次の記録すべてを、「How do I perform」を「How can I do this」に置き換えて書き直しなさい。それ以外の部分は一切変えないこと。

****************************************

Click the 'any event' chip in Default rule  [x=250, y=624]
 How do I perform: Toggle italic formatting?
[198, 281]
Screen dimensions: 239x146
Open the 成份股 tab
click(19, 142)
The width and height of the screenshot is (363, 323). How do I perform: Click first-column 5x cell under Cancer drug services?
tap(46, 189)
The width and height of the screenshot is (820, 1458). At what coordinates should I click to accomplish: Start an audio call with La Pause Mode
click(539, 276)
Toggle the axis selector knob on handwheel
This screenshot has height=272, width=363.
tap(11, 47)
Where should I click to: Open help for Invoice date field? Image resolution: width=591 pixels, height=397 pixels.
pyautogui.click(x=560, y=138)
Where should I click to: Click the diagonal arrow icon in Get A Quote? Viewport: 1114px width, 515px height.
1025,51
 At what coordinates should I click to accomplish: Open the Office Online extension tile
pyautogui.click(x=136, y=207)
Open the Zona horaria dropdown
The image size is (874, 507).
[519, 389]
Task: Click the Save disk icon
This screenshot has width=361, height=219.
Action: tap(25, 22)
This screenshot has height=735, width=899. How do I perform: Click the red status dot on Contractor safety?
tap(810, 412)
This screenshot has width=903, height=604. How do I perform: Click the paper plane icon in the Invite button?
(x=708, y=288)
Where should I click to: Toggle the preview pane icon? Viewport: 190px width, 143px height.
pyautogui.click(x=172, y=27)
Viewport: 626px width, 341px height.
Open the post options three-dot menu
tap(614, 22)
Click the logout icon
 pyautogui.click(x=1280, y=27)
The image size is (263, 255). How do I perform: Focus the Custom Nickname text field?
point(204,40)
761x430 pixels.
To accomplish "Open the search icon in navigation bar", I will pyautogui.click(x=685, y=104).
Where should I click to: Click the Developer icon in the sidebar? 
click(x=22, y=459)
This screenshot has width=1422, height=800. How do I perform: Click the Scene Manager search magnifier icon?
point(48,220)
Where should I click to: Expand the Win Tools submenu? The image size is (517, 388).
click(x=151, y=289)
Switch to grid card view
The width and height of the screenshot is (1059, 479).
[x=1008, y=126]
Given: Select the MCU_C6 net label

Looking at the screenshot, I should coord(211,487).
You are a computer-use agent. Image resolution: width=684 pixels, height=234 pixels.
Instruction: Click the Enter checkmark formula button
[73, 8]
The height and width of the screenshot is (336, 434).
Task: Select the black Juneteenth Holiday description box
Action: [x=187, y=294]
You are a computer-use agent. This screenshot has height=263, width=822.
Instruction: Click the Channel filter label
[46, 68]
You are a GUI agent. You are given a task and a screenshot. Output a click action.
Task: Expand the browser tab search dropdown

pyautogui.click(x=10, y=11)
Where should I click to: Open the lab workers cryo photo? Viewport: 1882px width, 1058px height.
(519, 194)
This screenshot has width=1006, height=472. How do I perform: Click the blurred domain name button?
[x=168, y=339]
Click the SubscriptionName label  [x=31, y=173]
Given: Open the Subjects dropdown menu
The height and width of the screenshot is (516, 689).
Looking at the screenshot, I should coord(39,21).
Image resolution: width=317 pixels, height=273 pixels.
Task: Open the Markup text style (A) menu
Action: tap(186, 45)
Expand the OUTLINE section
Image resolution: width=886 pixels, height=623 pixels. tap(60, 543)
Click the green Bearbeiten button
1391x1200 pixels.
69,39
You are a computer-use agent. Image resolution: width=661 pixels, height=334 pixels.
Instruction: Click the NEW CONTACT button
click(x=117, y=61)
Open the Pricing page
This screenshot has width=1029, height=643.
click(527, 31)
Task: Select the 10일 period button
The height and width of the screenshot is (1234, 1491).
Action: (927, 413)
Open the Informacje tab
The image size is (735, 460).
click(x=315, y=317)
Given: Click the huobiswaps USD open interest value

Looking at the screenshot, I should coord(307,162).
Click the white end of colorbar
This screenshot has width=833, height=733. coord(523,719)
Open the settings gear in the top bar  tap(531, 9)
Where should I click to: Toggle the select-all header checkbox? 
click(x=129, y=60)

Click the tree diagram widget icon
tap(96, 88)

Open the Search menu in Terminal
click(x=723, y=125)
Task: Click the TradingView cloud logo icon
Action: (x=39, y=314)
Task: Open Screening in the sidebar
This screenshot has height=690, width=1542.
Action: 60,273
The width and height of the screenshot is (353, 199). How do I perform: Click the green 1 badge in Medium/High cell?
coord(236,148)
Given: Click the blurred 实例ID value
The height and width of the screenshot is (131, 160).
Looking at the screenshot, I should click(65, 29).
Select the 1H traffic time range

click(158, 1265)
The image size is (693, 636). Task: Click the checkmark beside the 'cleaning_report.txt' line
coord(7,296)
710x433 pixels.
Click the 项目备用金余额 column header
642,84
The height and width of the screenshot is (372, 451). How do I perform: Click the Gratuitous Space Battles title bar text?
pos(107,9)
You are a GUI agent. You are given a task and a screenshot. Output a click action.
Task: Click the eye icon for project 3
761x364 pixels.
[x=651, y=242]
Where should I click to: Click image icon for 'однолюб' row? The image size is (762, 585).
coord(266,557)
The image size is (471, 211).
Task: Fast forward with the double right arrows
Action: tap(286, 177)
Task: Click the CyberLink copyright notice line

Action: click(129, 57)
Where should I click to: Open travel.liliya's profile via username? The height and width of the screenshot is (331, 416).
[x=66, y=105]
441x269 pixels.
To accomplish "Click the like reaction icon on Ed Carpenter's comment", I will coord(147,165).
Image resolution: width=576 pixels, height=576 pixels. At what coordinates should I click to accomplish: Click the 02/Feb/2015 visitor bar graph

****************************************

#### 解答
Click the 'any event' chip in Default rule  [x=250, y=624]
 How can I do this: Toggle italic formatting?
[198, 281]
Screen dimensions: 239x146
Open the 成份股 tab
click(19, 142)
The width and height of the screenshot is (363, 323). How can I do this: Click first-column 5x cell under Cancer drug services?
tap(46, 189)
The width and height of the screenshot is (820, 1458). At what coordinates should I click to accomplish: Start an audio call with La Pause Mode
click(539, 276)
Toggle the axis selector knob on handwheel
This screenshot has height=272, width=363.
tap(11, 47)
Where should I click to: Open help for Invoice date field? Image resolution: width=591 pixels, height=397 pixels.
pyautogui.click(x=560, y=138)
Where should I click to: Click the diagonal arrow icon in Get A Quote? Viewport: 1114px width, 515px height.
1025,51
 At what coordinates should I click to accomplish: Open the Office Online extension tile
pyautogui.click(x=136, y=207)
Open the Zona horaria dropdown
The image size is (874, 507).
[519, 389]
Task: Click the Save disk icon
This screenshot has width=361, height=219.
Action: tap(25, 22)
This screenshot has height=735, width=899. How can I do this: Click the red status dot on Contractor safety?
tap(810, 412)
This screenshot has width=903, height=604. How can I do this: Click the paper plane icon in the Invite button?
(x=708, y=288)
Where should I click to: Toggle the preview pane icon? Viewport: 190px width, 143px height.
pyautogui.click(x=172, y=27)
Viewport: 626px width, 341px height.
Open the post options three-dot menu
tap(614, 22)
Click the logout icon
 pyautogui.click(x=1280, y=27)
The image size is (263, 255). How can I do this: Focus the Custom Nickname text field?
point(204,40)
761x430 pixels.
To accomplish "Open the search icon in navigation bar", I will pyautogui.click(x=685, y=104).
Where should I click to: Click the Developer icon in the sidebar? 
click(x=22, y=459)
This screenshot has width=1422, height=800. How can I do this: Click the Scene Manager search magnifier icon?
point(48,220)
Where should I click to: Expand the Win Tools submenu? The image size is (517, 388).
click(x=151, y=289)
Switch to grid card view
The width and height of the screenshot is (1059, 479).
[x=1008, y=126]
Given: Select the MCU_C6 net label

Looking at the screenshot, I should coord(211,487).
You are a computer-use agent. Image resolution: width=684 pixels, height=234 pixels.
Instruction: Click the Enter checkmark formula button
[73, 8]
The height and width of the screenshot is (336, 434).
Task: Select the black Juneteenth Holiday description box
Action: [x=187, y=294]
You are a computer-use agent. This screenshot has height=263, width=822.
Instruction: Click the Channel filter label
[46, 68]
You are a GUI agent. You are given a task and a screenshot. Output a click action.
Task: Expand the browser tab search dropdown

pyautogui.click(x=10, y=11)
Where should I click to: Open the lab workers cryo photo? Viewport: 1882px width, 1058px height.
(519, 194)
This screenshot has width=1006, height=472. How can I do this: Click the blurred domain name button?
[x=168, y=339]
Click the SubscriptionName label  [x=31, y=173]
Given: Open the Subjects dropdown menu
The height and width of the screenshot is (516, 689).
Looking at the screenshot, I should coord(39,21).
Image resolution: width=317 pixels, height=273 pixels.
Task: Open the Markup text style (A) menu
Action: tap(186, 45)
Expand the OUTLINE section
Image resolution: width=886 pixels, height=623 pixels. tap(60, 543)
Click the green Bearbeiten button
1391x1200 pixels.
69,39
You are a computer-use agent. Image resolution: width=661 pixels, height=334 pixels.
Instruction: Click the NEW CONTACT button
click(x=117, y=61)
Open the Pricing page
This screenshot has width=1029, height=643.
click(527, 31)
Task: Select the 10일 period button
The height and width of the screenshot is (1234, 1491).
Action: (927, 413)
Open the Informacje tab
The image size is (735, 460).
click(x=315, y=317)
Given: Click the huobiswaps USD open interest value

Looking at the screenshot, I should coord(307,162).
Click the white end of colorbar
This screenshot has width=833, height=733. coord(523,719)
Open the settings gear in the top bar  tap(531, 9)
Where should I click to: Toggle the select-all header checkbox? 
click(x=129, y=60)

Click the tree diagram widget icon
tap(96, 88)

Open the Search menu in Terminal
click(x=723, y=125)
Task: Click the TradingView cloud logo icon
Action: (x=39, y=314)
Task: Open Screening in the sidebar
This screenshot has height=690, width=1542.
Action: 60,273
The width and height of the screenshot is (353, 199). How can I do this: Click the green 1 badge in Medium/High cell?
coord(236,148)
Given: Click the blurred 实例ID value
The height and width of the screenshot is (131, 160).
Looking at the screenshot, I should click(65, 29).
Select the 1H traffic time range

click(158, 1265)
The image size is (693, 636). Task: Click the checkmark beside the 'cleaning_report.txt' line
coord(7,296)
710x433 pixels.
Click the 项目备用金余额 column header
642,84
The height and width of the screenshot is (372, 451). How can I do this: Click the Gratuitous Space Battles title bar text?
pos(107,9)
You are a GUI agent. You are given a task and a screenshot. Output a click action.
Task: Click the eye icon for project 3
761x364 pixels.
[x=651, y=242]
Where should I click to: Click image icon for 'однолюб' row? The image size is (762, 585).
coord(266,557)
The image size is (471, 211).
Task: Fast forward with the double right arrows
Action: tap(286, 177)
Task: Click the CyberLink copyright notice line

Action: click(129, 57)
Where should I click to: Open travel.liliya's profile via username? The height and width of the screenshot is (331, 416).
[x=66, y=105]
441x269 pixels.
To accomplish "Click the like reaction icon on Ed Carpenter's comment", I will coord(147,165).
Image resolution: width=576 pixels, height=576 pixels. At what coordinates should I click to accomplish: Click the 02/Feb/2015 visitor bar graph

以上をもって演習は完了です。